Identifica-se assim que, e termos gerais, o risco percebido encontra-se negativamente relacionado com o comportamento do consumidor e com a sua

probabilidade de compra, devido, em parte, às possíveis perdas resultantes desse mesmo ato, particularmente em momentos de preocupação quanto à segurança alimentar (Yeung e Morris, 2001; Eom, 1994), levando o consumidor a reduzir, a adiar ou mesmo alterar a compra do produto em questão. Neste contexto, a segurança dos alimentos constitui, certamente, uma das condições primeiras da qualidade e, provavelmente, da decisão de compra, sendo que, uma correta gestão dos riscos alimentares proporciona segurança nos consumidores, em particular nos que demonstram uma maior consciência ecológica (consumidor EC). Assim, na presença de um risco, os consumidores para decidirem a compra procuram desenvolver práticas que lhes permitem reduzir a sua insegurança e aceder a produtos que lhes inspirem segurança ‒ caso dos AO’s.

Esta realidade calcula-se evidente no caso do consumidor EC, em particular, no reforço da intenção e posterior compra efetiva de produtos AO’s, em que a saúde e a segurança alimentar, a par das preocupações éticas como por exemplo, ambientais e bem-estar animal, desempenham um papel de influência significativa (Harper e Makatouni, 2002). De facto, conforme referido por Neves (2005), os períodos de maior crescimento da agricultura orgânica coincidiram com os períodos de crise de confiança alimentar dos consumidores, após a constatação do relacionamento entre determinadas práticas da agricultura convencional e o aparecimento de certas epidemias, como é o caso da encefalopatia espongiforme bovina, comumente designada de “doença das vacas loucas” e sua variante humana.

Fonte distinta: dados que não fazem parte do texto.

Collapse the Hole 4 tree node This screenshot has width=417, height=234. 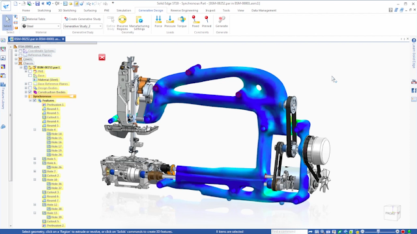(35, 130)
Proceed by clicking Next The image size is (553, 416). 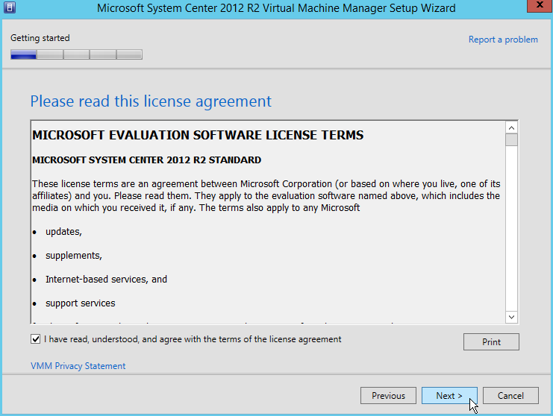(449, 396)

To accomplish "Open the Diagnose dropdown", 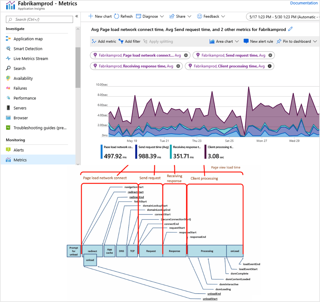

Neste sentido, do ponto de vista das empresas (produtores e distribuidores), o aumento da consciência dos riscos de segurança alimentar e a capacidade de desenvolver práticas que ajudem a aliviar esses riscos podem ajudar a garantir que os consumidores continuem a comprar os produtos e, consequentemente, a capitalizar em mercados emergentes de produtos que inspirem maior segurança, como é o caso dos AO’s (Gupta e College, 2012; Preston, 1990). Na realidade, conforme Wu et al. (2014), Achilleas (2008) e Kontogeorgos e Semos (2008), o risco é um dos principais determinantes da vontade de pagar um preço mais alto por AO’s e, conforme Menezes et al. (2013), é expectável que a perceção de risco

de um consumo insustentável, irá influenciar a satisfação percebida subsequente. Neste sentido, conforme Passador et al. (2006) o risco percebido é evidente no consumo de alimentos de forma geral e, no caso dos AO’s, é sobretudo evidenciado pela preocupação de risco físico por fatores de contaminação a que os AO’s estão sujeitos e por receio de que o produto não corresponda às expectativas funcionais prometidas.